Molte industrie, colte impreparate dalla crisi economica di allora, non erano più in grado di rimborsare i finanziamenti ottenuti dalle banche creditrici e crearono i presupposti del dissesto di alcune banche di rilevanza nazionale, quali il Credito Italiano, il Banco di Roma e la Banca Commerciale italiana. La crisi di liquidità di molte banche era causata dalla manca di correlazione tra le operazioni di provvista dei fondi (raccolta del risparmio) e l’impiego dei fondi (finanziamenti alle imprese a medio lungo termine) causarono l’apertura di un dibattito politico sulla necessità di riformare il sistema bancario.

Diversi progetti di legge sfociarono nel 1926 in alcuni decreti poi convertiti in legge. Le nuove norme erano dirette a evitare nuovi dissesti bancari, attraverso un generale ordinamento del settore del credito rivolto a dare stabilità alle banche e, di conseguenza, a proteggere gli interessi dei risparmiatori ormai scottati dai ripetuti fallimenti di banche, che li aveva indotti a conservare a casa i propri risparmi.

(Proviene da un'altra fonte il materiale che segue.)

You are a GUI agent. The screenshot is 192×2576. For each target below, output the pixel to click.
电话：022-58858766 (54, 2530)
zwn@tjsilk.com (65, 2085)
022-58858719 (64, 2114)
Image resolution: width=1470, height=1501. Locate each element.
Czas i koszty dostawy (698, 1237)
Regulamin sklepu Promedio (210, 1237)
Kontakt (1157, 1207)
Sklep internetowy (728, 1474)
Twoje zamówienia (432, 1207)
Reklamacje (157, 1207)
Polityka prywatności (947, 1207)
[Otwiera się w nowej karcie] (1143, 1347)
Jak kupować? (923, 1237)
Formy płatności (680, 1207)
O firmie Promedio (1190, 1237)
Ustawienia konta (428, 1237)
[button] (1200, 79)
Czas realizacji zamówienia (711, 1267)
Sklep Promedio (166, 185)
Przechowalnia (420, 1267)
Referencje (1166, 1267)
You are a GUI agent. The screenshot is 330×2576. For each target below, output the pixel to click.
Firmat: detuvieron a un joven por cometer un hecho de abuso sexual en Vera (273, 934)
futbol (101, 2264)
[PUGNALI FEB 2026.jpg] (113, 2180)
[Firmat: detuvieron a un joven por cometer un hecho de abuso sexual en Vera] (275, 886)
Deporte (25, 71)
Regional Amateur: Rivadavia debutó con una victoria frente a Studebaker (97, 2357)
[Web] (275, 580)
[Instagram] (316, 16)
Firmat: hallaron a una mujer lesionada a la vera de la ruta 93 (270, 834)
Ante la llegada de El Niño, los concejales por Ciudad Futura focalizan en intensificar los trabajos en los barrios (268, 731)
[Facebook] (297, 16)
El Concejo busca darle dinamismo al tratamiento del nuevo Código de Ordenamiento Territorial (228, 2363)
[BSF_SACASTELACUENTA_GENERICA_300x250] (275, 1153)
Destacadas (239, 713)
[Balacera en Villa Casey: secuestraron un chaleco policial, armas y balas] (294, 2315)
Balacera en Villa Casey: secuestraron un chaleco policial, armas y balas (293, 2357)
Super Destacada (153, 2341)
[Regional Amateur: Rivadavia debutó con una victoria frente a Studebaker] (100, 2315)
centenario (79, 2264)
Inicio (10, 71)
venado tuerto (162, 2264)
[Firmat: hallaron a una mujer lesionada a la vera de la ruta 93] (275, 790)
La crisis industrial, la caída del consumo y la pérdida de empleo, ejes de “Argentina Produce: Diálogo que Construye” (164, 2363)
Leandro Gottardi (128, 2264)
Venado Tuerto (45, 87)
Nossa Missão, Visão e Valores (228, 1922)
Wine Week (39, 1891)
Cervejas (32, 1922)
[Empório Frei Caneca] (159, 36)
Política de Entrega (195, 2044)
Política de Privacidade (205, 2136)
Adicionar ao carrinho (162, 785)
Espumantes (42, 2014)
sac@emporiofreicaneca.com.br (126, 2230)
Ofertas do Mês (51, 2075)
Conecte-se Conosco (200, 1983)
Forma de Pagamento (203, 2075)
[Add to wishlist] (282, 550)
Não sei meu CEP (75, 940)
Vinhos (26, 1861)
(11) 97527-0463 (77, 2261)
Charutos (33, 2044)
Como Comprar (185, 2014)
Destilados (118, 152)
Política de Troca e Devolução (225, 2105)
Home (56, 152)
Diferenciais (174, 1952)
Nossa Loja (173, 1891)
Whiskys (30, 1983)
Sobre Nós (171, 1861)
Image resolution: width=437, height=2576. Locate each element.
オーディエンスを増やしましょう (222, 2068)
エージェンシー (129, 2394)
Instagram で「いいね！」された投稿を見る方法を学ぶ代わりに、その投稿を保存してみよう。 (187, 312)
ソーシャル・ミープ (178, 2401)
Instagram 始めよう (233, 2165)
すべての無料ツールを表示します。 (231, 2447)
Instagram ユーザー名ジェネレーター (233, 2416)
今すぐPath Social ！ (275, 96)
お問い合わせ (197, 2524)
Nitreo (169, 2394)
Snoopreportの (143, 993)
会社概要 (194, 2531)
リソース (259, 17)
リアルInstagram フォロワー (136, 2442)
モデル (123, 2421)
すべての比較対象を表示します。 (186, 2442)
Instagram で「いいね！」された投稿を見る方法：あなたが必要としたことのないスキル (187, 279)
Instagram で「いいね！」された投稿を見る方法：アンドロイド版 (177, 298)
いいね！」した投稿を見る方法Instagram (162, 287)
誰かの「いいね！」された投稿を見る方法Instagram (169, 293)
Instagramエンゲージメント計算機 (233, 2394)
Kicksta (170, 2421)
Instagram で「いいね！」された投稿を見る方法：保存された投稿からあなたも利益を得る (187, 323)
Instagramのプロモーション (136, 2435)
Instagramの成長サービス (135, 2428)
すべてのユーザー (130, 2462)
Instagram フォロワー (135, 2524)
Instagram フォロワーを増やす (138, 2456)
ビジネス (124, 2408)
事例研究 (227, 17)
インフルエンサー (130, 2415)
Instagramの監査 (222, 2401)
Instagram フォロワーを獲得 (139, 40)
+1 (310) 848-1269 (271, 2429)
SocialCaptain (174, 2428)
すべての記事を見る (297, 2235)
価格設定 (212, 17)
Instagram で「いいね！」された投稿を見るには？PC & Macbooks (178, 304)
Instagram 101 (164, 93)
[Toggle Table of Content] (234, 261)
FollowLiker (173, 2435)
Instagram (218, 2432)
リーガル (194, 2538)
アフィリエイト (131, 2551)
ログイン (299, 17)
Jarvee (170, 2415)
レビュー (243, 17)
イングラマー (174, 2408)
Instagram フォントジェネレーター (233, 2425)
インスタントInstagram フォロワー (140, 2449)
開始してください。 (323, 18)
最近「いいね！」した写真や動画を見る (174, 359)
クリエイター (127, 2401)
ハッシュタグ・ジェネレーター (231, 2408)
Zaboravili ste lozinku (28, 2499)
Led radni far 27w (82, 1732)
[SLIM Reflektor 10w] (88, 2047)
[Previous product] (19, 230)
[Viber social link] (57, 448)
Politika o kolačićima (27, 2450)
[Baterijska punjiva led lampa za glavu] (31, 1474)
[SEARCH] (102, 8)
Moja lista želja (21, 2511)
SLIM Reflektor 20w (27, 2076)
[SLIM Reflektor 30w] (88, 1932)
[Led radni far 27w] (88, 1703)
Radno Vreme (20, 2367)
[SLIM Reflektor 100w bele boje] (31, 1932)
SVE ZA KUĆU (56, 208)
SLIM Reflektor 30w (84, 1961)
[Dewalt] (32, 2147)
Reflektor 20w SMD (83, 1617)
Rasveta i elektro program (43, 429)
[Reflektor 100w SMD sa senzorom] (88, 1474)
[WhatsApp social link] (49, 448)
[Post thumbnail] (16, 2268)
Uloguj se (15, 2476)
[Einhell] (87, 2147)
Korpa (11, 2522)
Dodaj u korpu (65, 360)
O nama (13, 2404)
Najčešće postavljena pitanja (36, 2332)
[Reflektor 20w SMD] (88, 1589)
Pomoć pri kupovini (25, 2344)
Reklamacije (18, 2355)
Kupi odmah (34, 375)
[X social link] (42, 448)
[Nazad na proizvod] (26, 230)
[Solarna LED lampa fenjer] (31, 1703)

A partire dal primo luglio del 1926 diventò unico Istituto di emissione della moneta la Banca d’Italia e venne soppressa la facoltà del Banco di Sicilia e del Banco di Napoli di stampare moneta. Fu attribuita alla Banca d’Italia la vigilanza sul sistema bancario e venne istituito l’albo delle banche. Le tre banche d’interesse nazionale – Banca Commerciale italiana, Banco di Roma e Credito Italiano – de facto fallite, vennero acquisite dallo Stato, che così entrò prepotentemente nell’economia in quanto nuovo proprietario delle banche nazionalizzate e indirettamente acquistò la proprietà delle imprese finanziate dalle stesse aziende di credito in crisi.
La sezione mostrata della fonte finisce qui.